A report released yesterday by the Health and Social Care Information Centre of the UK National Health Service assesses the smoking cessation rates of clients offered services through the NHS Stop Smoking Services during the period April 2011 through March 2012. The cessation rates refer to 4-week quit rates (defined as not having smoked for 2 weeks at the 4 week mark post-quit date). Data are based on 400,955 successful quitters at the 4-week mark among 816,444 people who set a quit date with NHS Stop Smoking Services.

Because some of the clients were offered and received pharmacotherapy and others received no medication, we are able to compare 4-week cessation rates of the clients with and without pharmacotherapy. Here are the results, showing 4-week quit rates by type of treatment:

Drugs: 49.6%
No drugs: 50.5%

Based on this finding, then, there was no improvement in the effectiveness of smoking cessation treatment with the use of medication.

The results by type of medication varied slightly but the overall patterns showed little difference between various types of drugs and unassisted quitting:

NRT: 45.6%
Zyban: 52.9%
Chantix: 60.2%
NRT and Zyban: 44.8%
NRT and Chantix: 46.6%

This finding that smoking cessation drugs do not improve smoking cessation rates on a population level in the setting of a national smoking cessation service provider is further supported by data on trends in 4-week cessation. Although the proportion of clients who were prescribed drugs increased from 84% in 2001/02 to 93% in 2011/12, the rate of successful quitting actually decreased slightly from 53% to 49%.

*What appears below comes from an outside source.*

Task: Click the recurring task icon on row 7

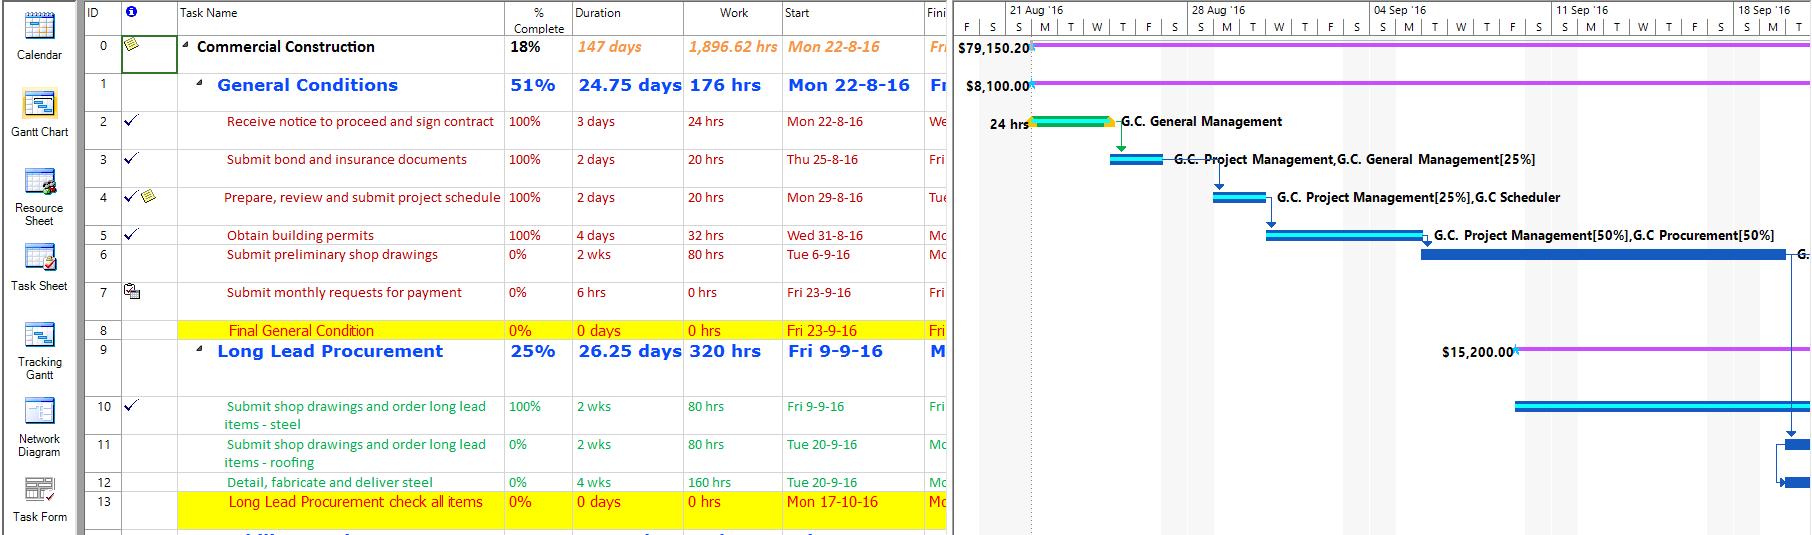Action: coord(132,292)
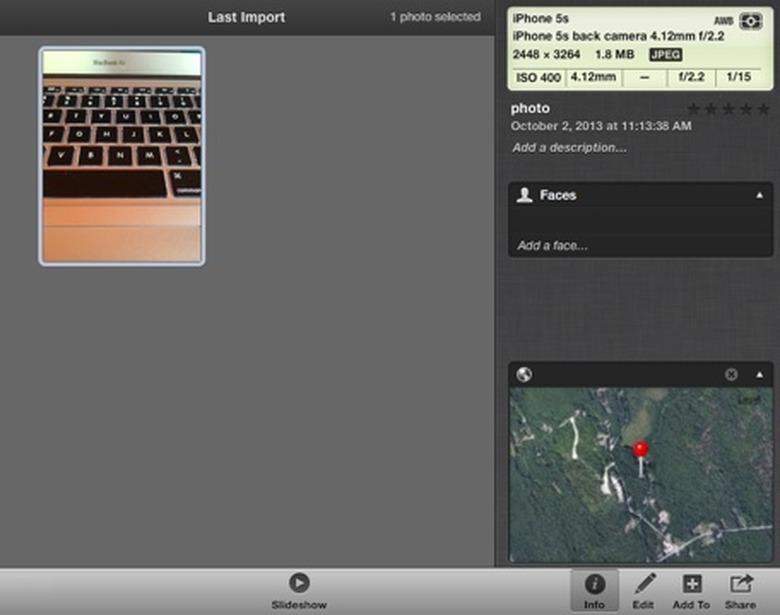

In 2006/07, when the use of NRT peaked at 83%, the proportion of 4-week quitters was 53%, no different from the start of the study period when only 63% of clients received NRT.

Prior to the availability of Chantix, the 4-week cessation rates ranged from 53% to 57%. Since the availability of Chantix, when use rates were as high as 26%, the 4-week cessation rates have ranged from 49% to 52%.

The Rest of the Story

These data indicate no benefit from offering smokers drugs in an effort to help them quit smoking in the setting of provision of national smoking cessation services on a population basis.

The data conflict with those from clinical trials, where smokers are generally offered a smoking cessation drug or a placebo. There is evidence that these trials are not successfully blinded. Smokers who receive placebo can often tell that they are not receiving a study medication. This could well explain the lower observed rates of smoking cessation with placebo and could indicate that the observed "effectiveness" of these drugs in clinical trials is a result of what one might call the opposite of a placebo effect.

While these results should not be interpreted as suggesting that NRT or other drugs should not be prescribed by physicians as treatment for specific patients who are trying to quit, they do suggest that on a population basis, in the setting of a national smoking cessation strategy, pharmacotherapy simply does not appear to be effective in increasing smoking cessation rates.

Keep in mind as well that these are only 4-week success rates. The long-term effectiveness of unassisted quitting might be expected to exceed that of drug therapy based on these short-term findings, as the benefits of medication often diminish over time and NRT in particular is only intended to be taken for a limited period of time.

This report demonstrates why it is so problematic that anti-smoking organizations such as the North American Quitline Consortium have severe financial conflicts of interest with pharmaceutical companies. Quitline service decisions should be based on an objective view of the scientific evidence, but this is not possible when the group making these decisions is financially conflicted.